▶ [Challenges]
[a] In the case digest below, repeat the stretch from "In August 1998" through "billion remained pledged.", substituting "Rescission Agreement" for "Unwinding Agreement".
[b] According to the case digest below, which two SEC departments approved the first amendment reducing Sinophil's authorized capital stock?
[c] Check each statement against the case digest below. Answer yes or no, and quote the words that decide it.
(i) Metroplex is a Malaysian corporation.
(ii) The Unwinding Agreement was executed in August 1998.
(iii) The reduction approved in June 2008 covered 1.87 billion shares.

▶ [Source passage]
Start

Title
Metroplex Berhad vs. Sinophil Corp.
Case
G.R. No. 208281
Decision Date
Jun 28, 2021
Sinophil’s capital stock reduction upheld; petitioners’ claims of procedural irregularities dismissed. SEC’s approval deemed ministerial, compliant with Corporation Code. Business judgment rule applied.

Case Digest (G.R. No. 208281)

Facts:

Metroplex Berhad and Paxell Investment Limited, G.R. No. 208281, June 28, 2021, Supreme Court Third Division, Hernando, J., writing for the Court. Petitioners Metroplex (a Malaysian corporation) and Paxell (a Western Samoa corporation) challenged approvals by certain Operating Departments of the Securities and Exchange Commission (SEC) that allowed Sinophil Corporation (a Philippine publicly‑listed company) to reduce its authorized capital stock; Belle Corporation and several SEC directors and assistant directors were respondents.

In August 1998 (which respondents later said occurred in March 1997), Sinophil entered into a Share Swap Agreement with the Metroplex group, by which Metroplex and Paxell received Sinophil shares in exchange for Legend International Resorts Limited shares. Metroplex later pledged two billion of its Sinophil shares to banks to secure Legend’s loans. In August 2001 Sinophil and Belle executed an Unwinding Agreement with Metroplex and Paxell rescinding the Swap Agreement; Metroplex and Paxell were unable to return 1.87 billion Sinophil shares and two billion remained pledged.

Stockholder meetings on February 18, 2002 and June 3, 2005 approved a reduction of Sinophil’s authorized capital stock. On March 28–29, 2006, the SEC’s Company Registration and Monitoring Department (CRMD) and Corporation Finance Department (CFD) approved the first amendment reducing authorized capital by 1.87 billion shares and Sinophil disclosed the approval to the Philippine Stock Exchange. A further shareholder approval occurred on June 21, 2007, and on June 24–30, 2008 the CRMD and CFD approved and Sinophil disclosed a further reduction of one billion shares.

End

▶ [Recorded data]
Start

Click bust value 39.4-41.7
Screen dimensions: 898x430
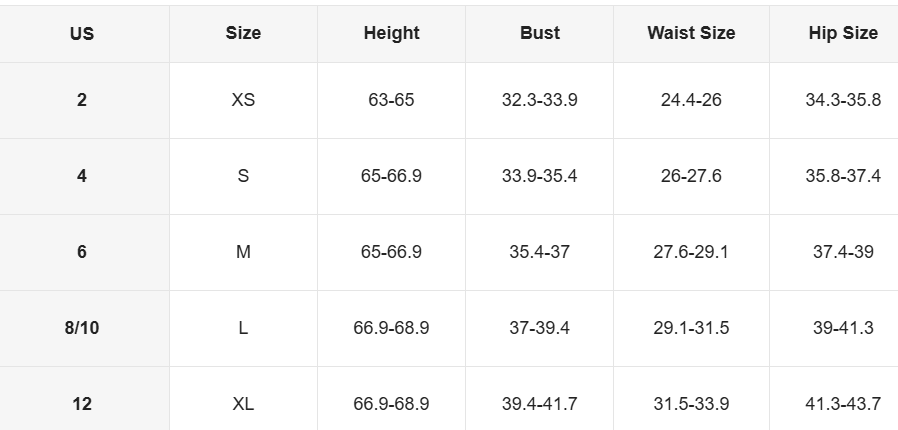539,404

End

▶ [Answers for the exercise]
[a]
In August 1998 (which respondents later said occurred in March 1997), Sinophil entered into a Share Swap Agreement with the Metroplex group, by which Metroplex and Paxell received Sinophil shares in exchange for Legend International Resorts Limited shares. Metroplex later pledged two billion of its Sinophil shares to banks to secure Legend’s loans. In August 2001 Sinophil and Belle executed an Rescission Agreement with Metroplex and Paxell rescinding the Swap Agreement; Metroplex and Paxell were unable to return 1.87 billion Sinophil shares and two billion remained pledged.

[b] The Company Registration and Monitoring Department (CRMD) and the Corporation Finance Department (CFD).

[c]
(i) Yes: "Metroplex (a Malaysian corporation)"
(ii) No: "In August 2001 Sinophil and Belle executed an Unwinding Agreement"
(iii) No: "a further reduction of one billion shares"